こいのち通信 2021年2月 (世田谷こどもいのちのネットワーク通信)

 2月は「にげる」、3月は「さる」っていいますけれど、確かにもたもたしているうちに、2月があっという間に行ってしまいました。気がついたら、弥生3月。そんな具合で、2月中に通信を発行できませんでした。ま、いい加減ですが、2月ということでご容赦を。3月7日、本当に「非常事態」が解除になるのでしょうか・・・。解除したらそこでガラッと変わる、というのも変ですね。宣言されているから、上から言われるから、みんながそうするから、私たちは自分の行動を決めるのでしょうか。自分の頭で考え、感性に聴いてみるという当たり前のことが、おざなりになっている気がして仕方がありません。今は昔、一年前のことを思い出します。コロナという得体のしれないものを前に、右往左往していたころ。一年経つと、もちろんマスクが当たり前、人と会う頻度が極端に減り、大方はオンライン。ズームなんて聞いたこともなかったのに、今や誰もが(私でも)なんとなく操るようになりました。移動しなくていい、遠くの人(世界中の!)とも簡単に繋がれる。誰もが「引きこもり」状態になってコミュニケーションしているんだから、面白いといえば面白い。都心の家賃のかさむオフィスなんていらないし、移動の費用も浮くし、時間は大いに節約になりますね。ついでに、外での飲み代もいらなくなる。でも、行きつけの飲み屋さんはこぼしています・・・。人は来ない、時間は制限される。航空会社、旅行会社、どこも大変。誰もがハッピーになれるそんな世界をつくれるようになればいいのだけれど。せっかくコロナが奢れる人類に対して何らかの警告をすべく現れたのだとしたら、それをきっかけにこれまでと違う世界を作らなくては報いられませんよね。そんな時に、予定調和のようにオリンピックか!と腹立たしい思いです。オリンピックをやることがほんとうにいいことなのか、できるのか、という根本的な問いを脇において、組織委員会の理事の女性比率を多くする、とか、みんながそういうから仕方なくやる、みたいな、何もわかってないなあ、ということばかり。日本の社会には、オリンピック組織委員会のようなところはいくらでもあるし、総務省の接待問題だって、当たり前にどこでも行われてきたことなんですよね。誰かが辞任して済む問題では決してない。ちゃんと根っこのところが論じられずに、首をすげ替え、小手先の姑息な対応しかせず、というのが許せません。それにしても、すべての疑惑とともに去ったあの元首相はいずこに・・・。

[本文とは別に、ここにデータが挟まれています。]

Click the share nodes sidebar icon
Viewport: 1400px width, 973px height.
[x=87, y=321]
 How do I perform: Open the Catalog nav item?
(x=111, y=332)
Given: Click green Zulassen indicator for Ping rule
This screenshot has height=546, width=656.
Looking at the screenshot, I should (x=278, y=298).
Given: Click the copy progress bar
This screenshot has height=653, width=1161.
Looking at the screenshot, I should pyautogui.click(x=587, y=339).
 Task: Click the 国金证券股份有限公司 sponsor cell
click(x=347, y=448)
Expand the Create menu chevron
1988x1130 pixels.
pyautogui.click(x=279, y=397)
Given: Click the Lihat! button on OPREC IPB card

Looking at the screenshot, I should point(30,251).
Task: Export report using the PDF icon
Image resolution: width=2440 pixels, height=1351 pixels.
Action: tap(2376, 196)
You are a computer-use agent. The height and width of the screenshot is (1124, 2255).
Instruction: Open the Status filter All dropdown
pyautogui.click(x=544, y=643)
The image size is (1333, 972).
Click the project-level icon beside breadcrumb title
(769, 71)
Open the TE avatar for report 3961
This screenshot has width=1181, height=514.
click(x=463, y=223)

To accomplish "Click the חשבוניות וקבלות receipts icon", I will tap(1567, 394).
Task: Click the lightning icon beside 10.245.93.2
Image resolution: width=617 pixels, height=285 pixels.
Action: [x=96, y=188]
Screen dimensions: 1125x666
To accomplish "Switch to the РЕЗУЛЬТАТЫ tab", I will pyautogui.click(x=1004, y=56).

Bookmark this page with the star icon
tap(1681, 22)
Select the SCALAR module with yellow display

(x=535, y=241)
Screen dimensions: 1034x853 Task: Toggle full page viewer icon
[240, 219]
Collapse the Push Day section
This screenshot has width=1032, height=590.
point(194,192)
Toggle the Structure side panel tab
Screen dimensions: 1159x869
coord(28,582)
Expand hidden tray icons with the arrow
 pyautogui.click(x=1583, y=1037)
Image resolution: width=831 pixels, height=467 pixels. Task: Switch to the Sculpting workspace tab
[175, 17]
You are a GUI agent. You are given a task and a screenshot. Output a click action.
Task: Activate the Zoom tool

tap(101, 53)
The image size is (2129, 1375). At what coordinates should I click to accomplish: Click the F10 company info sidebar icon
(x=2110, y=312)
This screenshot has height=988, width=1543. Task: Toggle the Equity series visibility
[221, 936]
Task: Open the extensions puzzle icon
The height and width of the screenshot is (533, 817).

 激変した世の中に、あいも変わらずアナログの「通信」で発信している「こいのち」ですが、旧態依然のこのメディアに関心を持ってくださる方もいて、この通信が他の媒体に「転送」されるようにもなっています。友人が関わっている「ちきゅう座」というサイト、そこにも載っています。前回の「婚外子」問題の記事は、「なくそう戸籍と婚外子差別・交流会」の機関誌「Voice」に転載されました。小さな声を広げる手段としてちっぽけな貢献ができれば、それは嬉しいことです。前号でイナセンが書いた「学校教育もの申す」みたいな記事も反響が大きかったです。ぜひ、続編も待たれています。ともかく、そういう反響は、こんな通信でもちゃんと読んでくれている仲間がいることの証で、作る側には大きな励みになります。ぜひ、いろんな声をお寄せください。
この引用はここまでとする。